## What the task asks
Reproduce exactly the lines from the one containing "Task: Toggle the Use email to log in checkbox" through the end of the listing, minus the pictures.

## Dataset
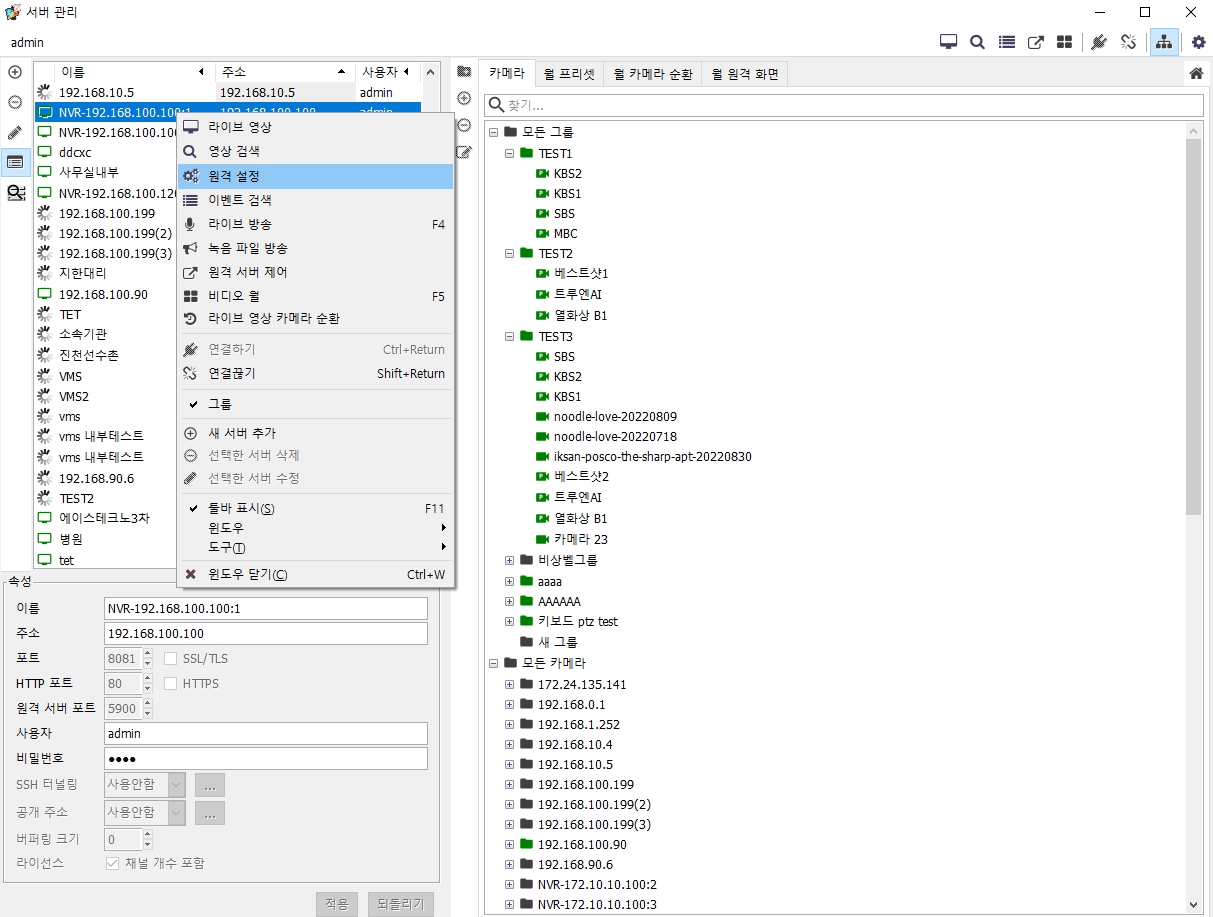
Task: Toggle the 그룹 checked menu option
Action: [220, 404]
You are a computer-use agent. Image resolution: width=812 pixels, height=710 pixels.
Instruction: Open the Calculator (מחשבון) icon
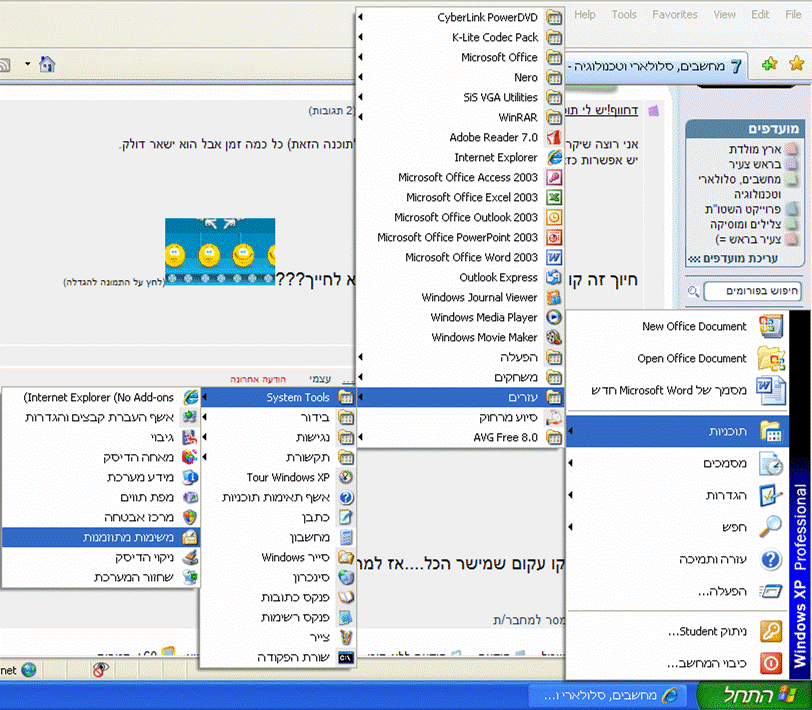[x=346, y=537]
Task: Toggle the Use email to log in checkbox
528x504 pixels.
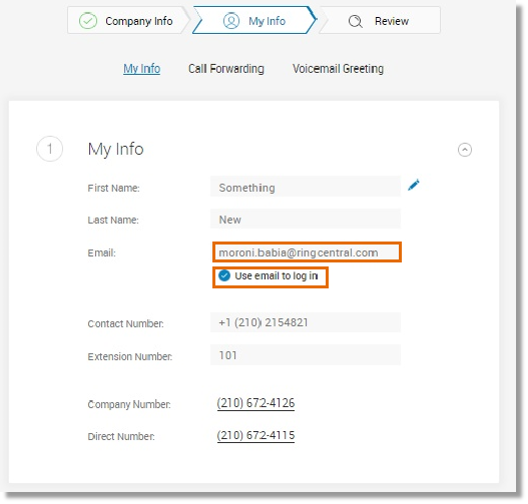Action: [x=224, y=276]
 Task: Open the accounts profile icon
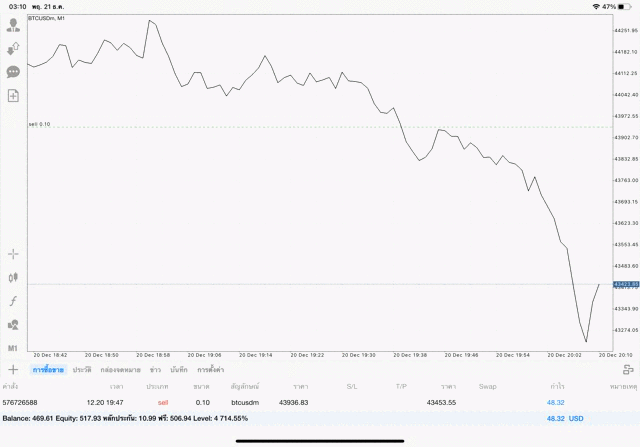(x=13, y=25)
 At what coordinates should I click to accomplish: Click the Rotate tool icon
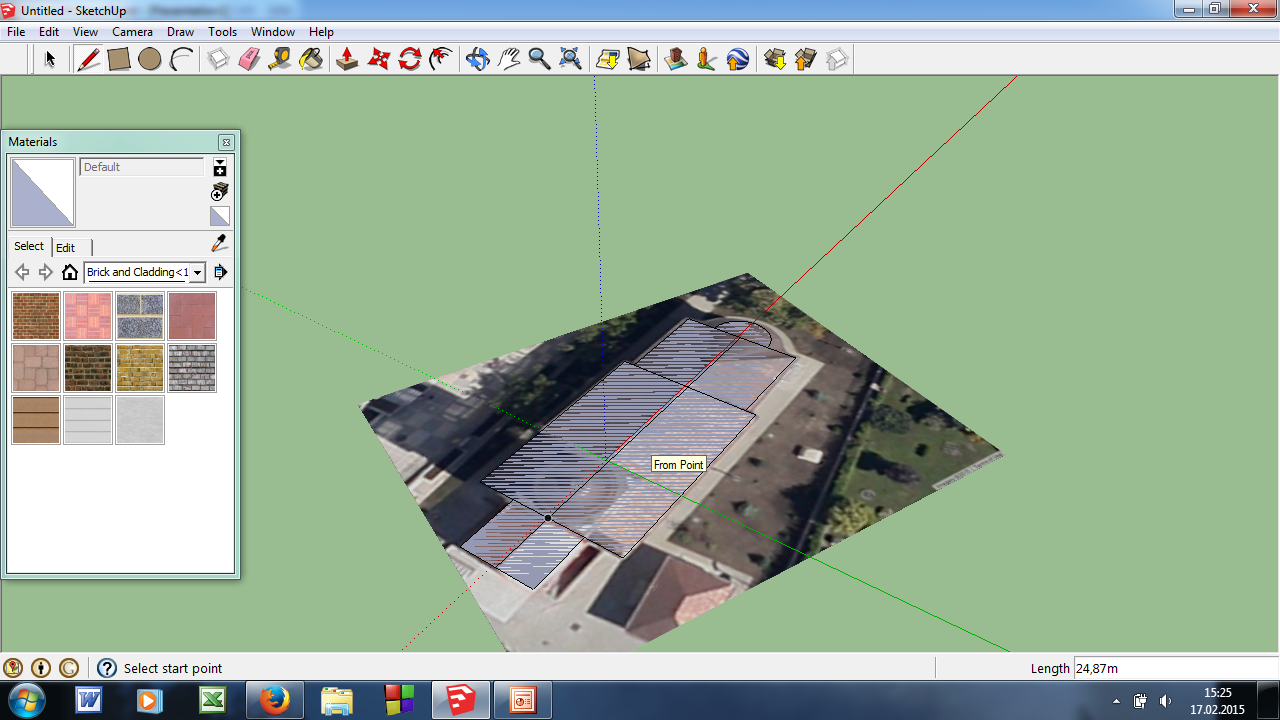409,59
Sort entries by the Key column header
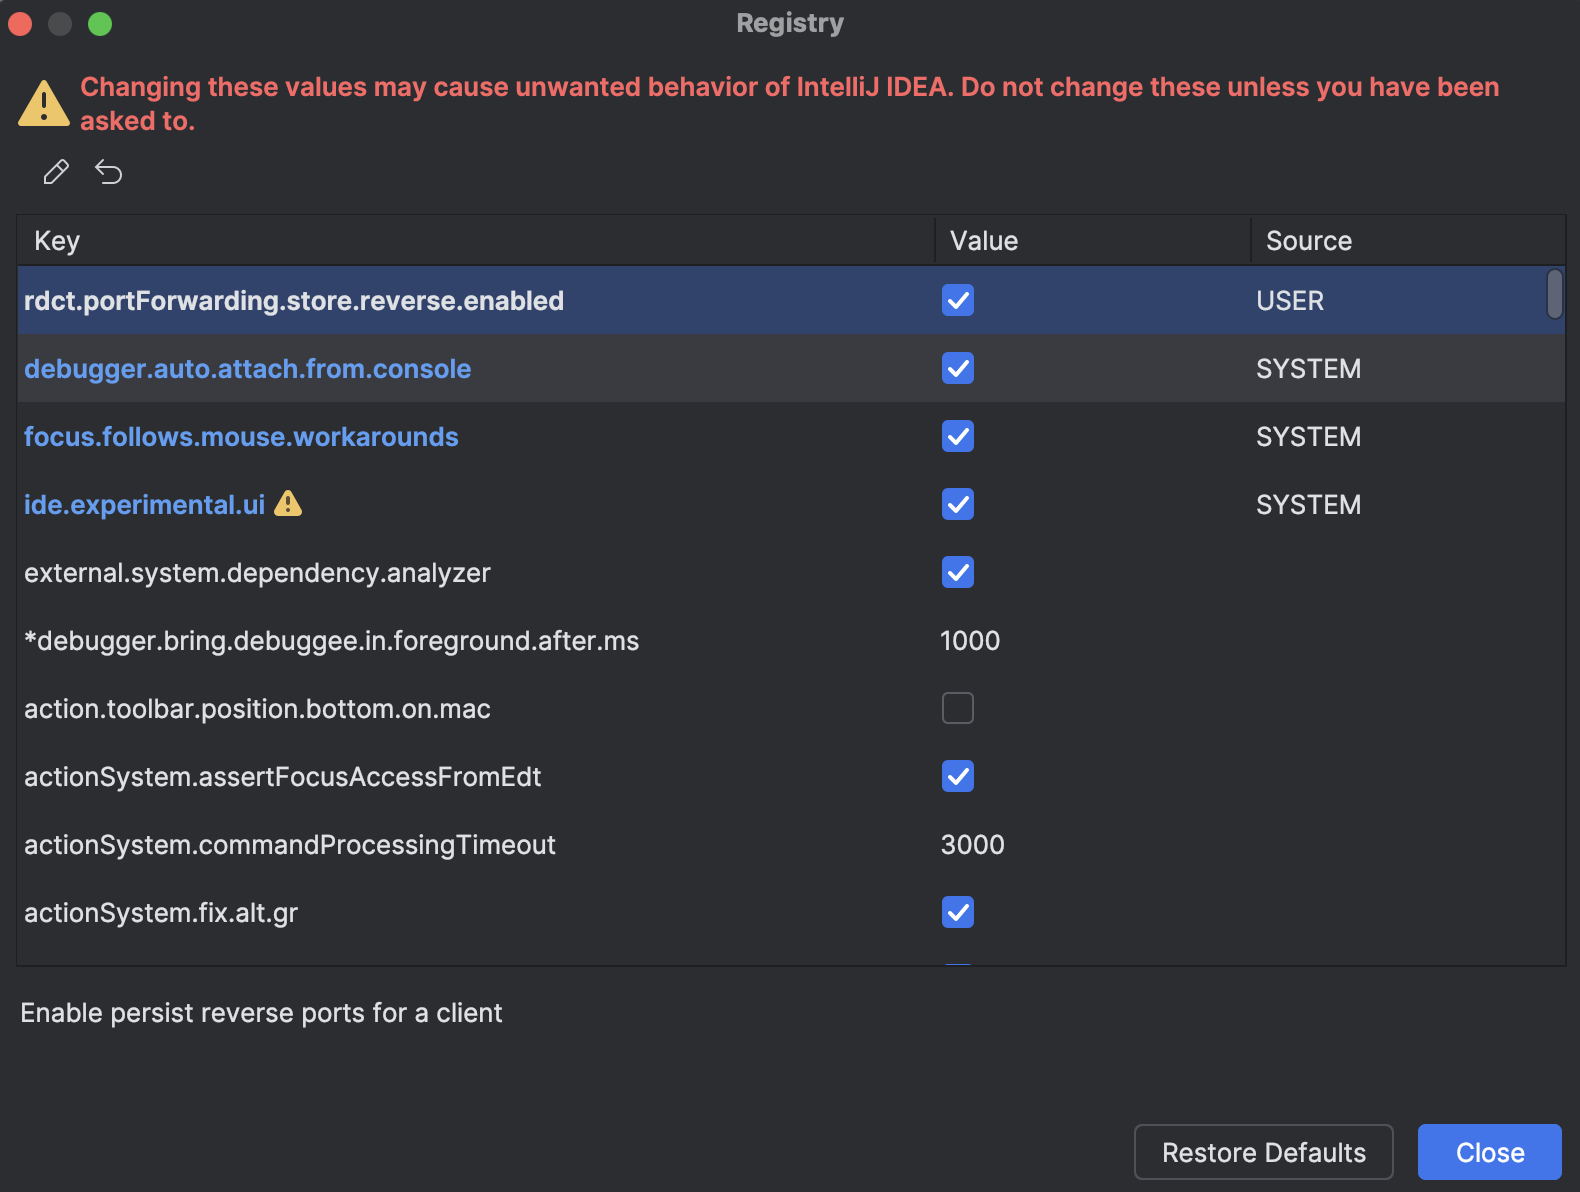 click(x=57, y=240)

## Response below
Task: Toggle the Use email to log in checkbox
528x504 pixels.
Action: [x=224, y=276]
 Task: Open the accounts profile icon
(x=13, y=25)
 At what coordinates should I click to accomplish: Click the Rotate tool icon
409,59
Sort entries by the Key column header
 click(x=57, y=240)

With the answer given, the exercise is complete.